Cette approche exige de recruter un CEO extérieur, souvent un profil industriel expérimenté. Les entrepreneurs en résidence, recrutés parmi ceux qui viennent de sortir de grosses levées de fonds, peuvent jouer ce rôle.
L'entrepreneur industriel qui intègre la recherche
La troisième voie, illustrée par Sublime Energie, concerne des quadragénaires ou quinquagénaires issus de l'industrie. Ils ont réussi leur vie professionnelle, sont encore en forme pour 20 ans de projets, et cherchent à monter un projet entrepreneurial à fort impact.
Au lieu de reprendre une franchise de restauration rapide, ils viennent chercher les meilleures technologies au monde dans les laboratoires universitaires. Ces profils apportent l'expérience industrielle, le réseau, et la capacité à structurer une entreprise.
L'émergence de nouveaux métiers dans l'écosystème deeptech
Le paradigme deeptech ne se limite pas à transformer des chercheurs en entrepreneurs. Il fait émerger de nouveaux métiers spécifiques à cet écosystème.
Le Chief of Staff : MBA accéléré en startup
C'est le métier émergent par excellence. Quand une startup deeptech lève ses premiers 2 millions d'euros, la première action du fondateur consiste à recruter quelqu'un pour :
- Finaliser les dossiers de subventions
- Recruter des alternants
- Gérer le business plan
- Résoudre les problèmes opérationnels quotidiens
Ce bras droit polyvalent vit un MBA grandeur nature pendant 2-3 ans. Soit il se lasse et part monter sa propre startup (spinoff), soit il accompagne la croissance de l'entreprise et devient, 5 à 10 ans plus tard, un entrepreneur aguerri.

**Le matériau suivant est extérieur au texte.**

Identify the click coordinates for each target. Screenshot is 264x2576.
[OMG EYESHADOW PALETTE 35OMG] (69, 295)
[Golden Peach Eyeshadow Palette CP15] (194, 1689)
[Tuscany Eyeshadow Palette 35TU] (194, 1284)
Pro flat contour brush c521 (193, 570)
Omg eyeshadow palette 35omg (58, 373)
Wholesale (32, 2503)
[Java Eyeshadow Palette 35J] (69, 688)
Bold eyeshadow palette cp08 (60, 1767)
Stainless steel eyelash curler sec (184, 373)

Les professionnels de l'écosystème
Au-delà des startups elles-mêmes, l'écosystème deeptech nécessite des professionnels formés aux spécificités de ces entreprises :
- Chargés d'investissement dans les fonds de capital-risque
- Responsables d'incubateurs et d'accélérateurs
- Managers de start-up studios
- Responsables innovation dans les grands groupes
- Experts en transfert de technologie
Tous ces métiers exigent une compréhension fine des enjeux scientifiques, économiques et humains propres à la deeptech.
Ce qu'il faut retenir du paradigme deeptech
Le paradigme deeptech ne consiste pas à transformer tous les chercheurs en entrepreneurs. Il crée un écosystème fertile où plusieurs modèles coexistent :
- Des chercheurs qui deviennent CEOs
- Des chercheurs qui restent chercheurs mais s'associent à des entrepreneurs
- Des entrepreneurs industriels qui portent des technologies de rupture
- Des nouveaux métiers qui structurent l'écosystème
L'enjeu n'est pas de choisir entre recherche et entrepreneuriat, mais de créer les conditions du matching entre talents complémentaires. Les formations spécialisées, les entrepreneurs en résidence, et la professionnalisation de l'accompagnement constituent les piliers de cette transformation.
Ce qui manque aujourd'hui, ce ne sont ni les technologies ni l'argent. Ce sont les femmes et les hommes prêts à porter ces projets sur la durée, avec toute la résilience que cela exige.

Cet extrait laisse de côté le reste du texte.